Assigned task 1:
According to the methods text on A2BAR expression, what instrument was used to sort the bone marrow cells into lymphocytes, macrophages, and neutrophils?
Assigned task 2:
Continue the methods text on A2BAR expression past its last sentence.

Immunohistochemistry
To examine the influence of hypoxia on vascular A2BAR expression in vivo, immunohistochemistry was performed on lungs from C57BL/6J mice subjected to normoxia or hypoxia as detailed above. Mice were killed, and whole lungs were fixed with 10% formalin at total lung capacity and subsequently stained with A2BAR rabbit polyclonal antibody (epitope corresponding to amino acids 293–332 mapping at the C-terminus, Santa Cruz Biotechnology, Santa Cruz, California) as described previously.16,17,38 In controls, normal rabbit IgG was used at identical concentrations and staining conditions as the target primary antibody (Ab).
Isolation of hematopoietic cells and RT-PCR to assess A2BAR mRNA expression
Bone marrow was flushed from the tibia and femurs of wild-type mice and sorted into lymphocytes, macrophages, and neutrophils based on the typical light scattering properties of these 3 populations using a FACSAria (Becton Dickinson, Mountain View, CA). Each sorted population was more than 95% free of the other 2 populations of interest. RNA was isolated from the 3 populations using TriReagent (Molecular Research Center, Cincinnati, OH) and cDNA was synthesized using SuperScript III First-Strand (Invitrogen, Carlsbad, CA). Semiquantitative RT-PCR was performed using 3 serial 5-fold dilutions of cDNA and previously described primers specific for the murine A2BAR and β-actin.39 The results are expressed as the means plus or minus the SEM of the ratio of A2BAR mRNA to β-actin mRNA for 3 determinations. The PCR cycling conditions were 94°C for 5 minutes, followed by 40 cycles of 94°C for 45 seconds, 52°C (A2BAR) or 56°C (β-actin) for 45 seconds, and 72°C for 90 seconds.

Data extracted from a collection
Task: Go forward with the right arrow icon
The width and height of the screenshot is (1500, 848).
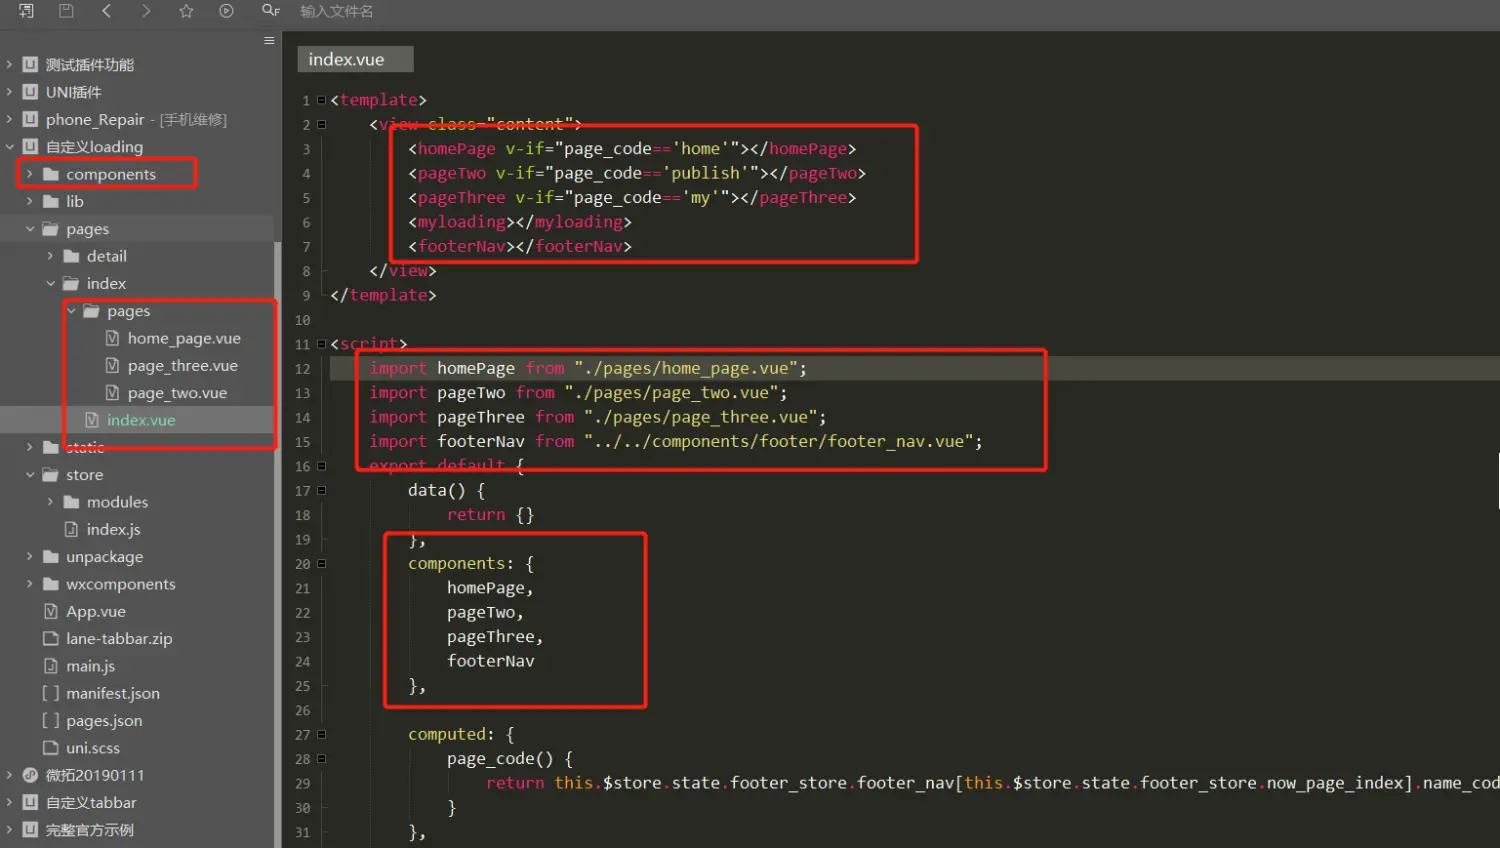Action: (146, 11)
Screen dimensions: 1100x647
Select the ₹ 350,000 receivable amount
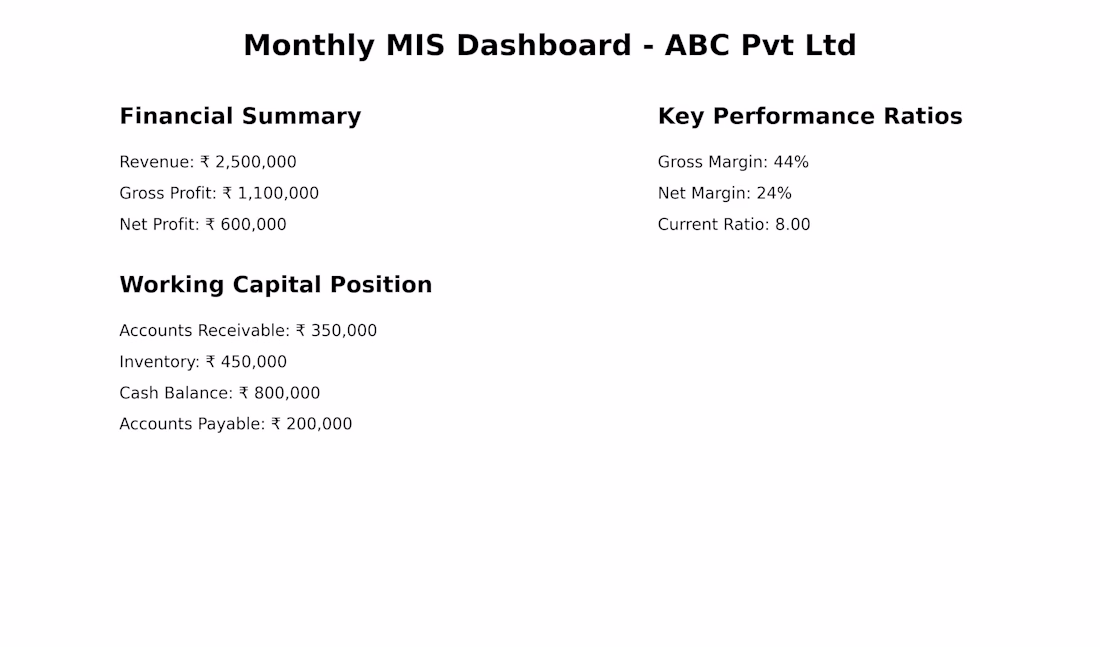pyautogui.click(x=336, y=331)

Reply 1:
A FACSAria (Becton Dickinson, Mountain View, CA).

Reply 2:
Generation of A2BAR bone marrow chimeric mice
This animal protocol was in accordance with the German guidelines for use of living animals and were approved by the Institutional Animal Care and Use Committee of the Tübingen University Hospital and the Regierungspräsidium Tübingen. To define the contribution of vascular or hematopoietic cell A2BAR to vascular permeability during hypoxia, we generated bone marrow chimeric mice in which bone marrow was ablated by radiation in WT mice (C57BL/6) followed by reconstitution with bone marrow derived from previously characterized mice gene-targeted for the A2BAR16 and vice versa (A2BAR−/− → A2BAR+/+, and A2BAR+/+ → A2BAR−/−). Experiments with A2BAR+/+→ A2BAR+/+ and A2BAR−/− → A2BAR−/− mice served as controls. In short, male donor mice (8–10 weeks old, 20–25 g) were killed and the marrow from the tibia and femur were harvested by flushing the marrow cavity with sterile isotonic sodium chloride solution. The bone marrow cells were then centrifuged at 400g for 5 minutes, and resuspended and counted. Recipient mice (8–10 weeks of age, 20–25 g) were irradiated with a total dose of 12 Gy from a 137Cs source. Immediately after irradiation, 107 BM cells/recipient were injected in0.3 mL 0.9% sodium chloride into the jugular vein. The resulting chimeric mice were housed in microisolators for at least 8 weeks before experimentation and fed with water containing tetracycline (100 mg/L) in the first 2 weeks after BM transplantation. Preliminary experiments using the same conditioning regimen and transplanting CD45.1+ bone marrow into irradiated CD45.1− mice resulted in more than 95% chimerism in B cells, neutrophils, and monocytic cells, and approximately 85% chimerism in CD4+ and CD8+ T cells of recipient mice (data not shown).
Data analysis
Data were compared by 2-factor ANOVA, or by Student t test where appropriate. Values were expressed as the means plus or minus the SD from 6 animals per condition.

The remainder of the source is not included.